• Work item:
Where an entry contains a picture, omit the picture and repeat the rest exactly.

• Data extracts:
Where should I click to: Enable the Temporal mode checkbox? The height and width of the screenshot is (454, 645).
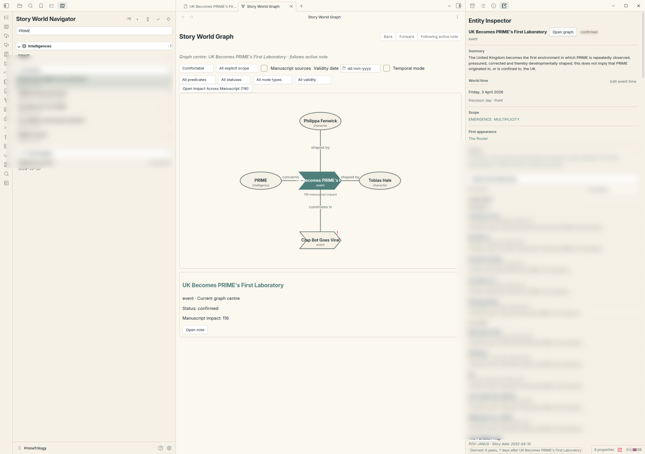(x=386, y=68)
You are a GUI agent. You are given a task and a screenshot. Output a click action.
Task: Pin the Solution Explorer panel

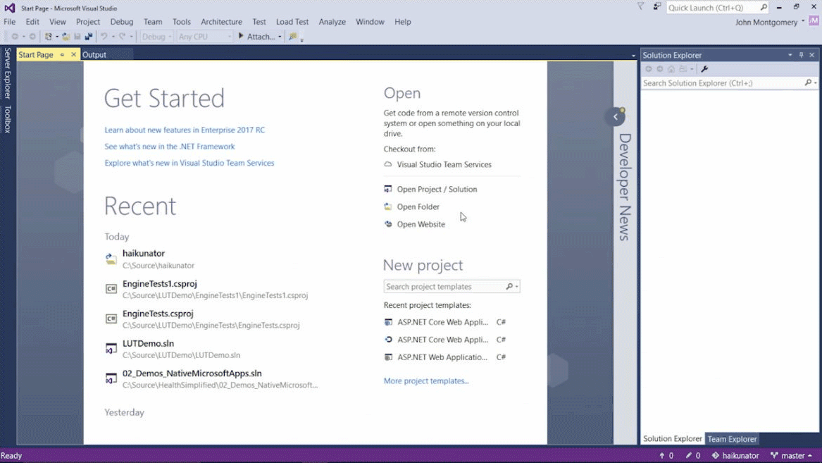pyautogui.click(x=801, y=55)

• Result below:
Where should I click to: Enable the Temporal mode checkbox? The height and width of the screenshot is (454, 645).
(x=386, y=68)
You are a GUI agent. You are given a task and a screenshot. Output a click action.
Task: Pin the Solution Explorer panel

pyautogui.click(x=801, y=55)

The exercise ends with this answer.